Our new garden steps. I love the stone work, but I've asked for that one lighter, Indian stone flag in the middle to be swapped for a local stone flag. All the stone used for the wall and the steps and the new little patio outside the guest cottage has been reclaimed from the cottage and the garden.

Open plan

So this is what the ground floor looks like now. The dividing wall came down today, handily providing us with all the remaining facing stone we needed for the garden wall, and we now have one big open plan room. The main entrance to the house is where the light is flooding in from a doorway (the porch) in the photo below, and (looking at the photo) to the left of the doorway is a fireplace for a woodburner and then the kitchen will run along that wall to the bi-fold door leading onto the garden. That area then turns the corner where there will be a walk-in cupboard and on the outside wall, my desk.
Where the pile of rubble is in the photo below will be where the stairs will run (an open staircase so we'll be able to walk either side of them.
In the fairly spacious area between the stairs and the fireplace we'll eventually put the lovely round dining table we bought in Argentina.

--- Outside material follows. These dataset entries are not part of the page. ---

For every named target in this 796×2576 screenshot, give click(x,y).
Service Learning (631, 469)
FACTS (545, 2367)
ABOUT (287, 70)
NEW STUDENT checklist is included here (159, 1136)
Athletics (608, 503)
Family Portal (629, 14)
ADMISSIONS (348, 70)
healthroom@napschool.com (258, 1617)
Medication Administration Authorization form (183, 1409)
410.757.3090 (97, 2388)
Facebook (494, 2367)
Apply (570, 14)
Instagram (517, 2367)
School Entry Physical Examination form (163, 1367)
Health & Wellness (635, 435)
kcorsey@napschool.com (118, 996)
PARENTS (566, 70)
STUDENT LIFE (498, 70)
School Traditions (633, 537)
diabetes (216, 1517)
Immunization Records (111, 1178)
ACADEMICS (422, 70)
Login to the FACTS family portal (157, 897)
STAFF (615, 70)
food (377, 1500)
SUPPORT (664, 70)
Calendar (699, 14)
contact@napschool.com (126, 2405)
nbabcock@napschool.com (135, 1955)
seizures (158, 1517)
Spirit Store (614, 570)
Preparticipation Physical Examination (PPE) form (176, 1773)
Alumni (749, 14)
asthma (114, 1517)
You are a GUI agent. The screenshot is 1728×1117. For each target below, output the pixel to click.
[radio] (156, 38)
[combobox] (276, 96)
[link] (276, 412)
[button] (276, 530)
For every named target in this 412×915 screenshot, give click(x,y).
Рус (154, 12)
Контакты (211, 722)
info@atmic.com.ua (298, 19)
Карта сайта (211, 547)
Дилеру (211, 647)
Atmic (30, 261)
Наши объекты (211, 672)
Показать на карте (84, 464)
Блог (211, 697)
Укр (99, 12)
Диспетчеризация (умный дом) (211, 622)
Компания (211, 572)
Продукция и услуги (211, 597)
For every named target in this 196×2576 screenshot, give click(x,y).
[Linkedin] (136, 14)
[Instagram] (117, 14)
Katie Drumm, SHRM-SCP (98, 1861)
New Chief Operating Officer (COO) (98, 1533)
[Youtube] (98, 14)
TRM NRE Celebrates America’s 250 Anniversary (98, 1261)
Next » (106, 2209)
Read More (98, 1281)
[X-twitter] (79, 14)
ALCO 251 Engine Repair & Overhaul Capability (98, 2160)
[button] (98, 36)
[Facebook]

The black post you can see in the photo below is coming out. I am really happy with the new layout, and it's especially great because the reorganisation gives us a bigger bedroom and bathroom, including a walk-in shower.

Light source

This side wall window was knocked out this week, which brings in a fair bit more natural light into that room. The window will be slightly narrower than the hole there at the moment, just so that the window doesn't sit right against the exterior wall. I'm very happy with it though (looking desperately for things to be positive about this house project having found more structural problems this last week). We're close to having lights in the guest cottage as we had the wiring installed last week. Getting there...

Mini me

I found these photos in an album at home. Can you see the likeness with Bo (top photo) and Seth (bottom two)?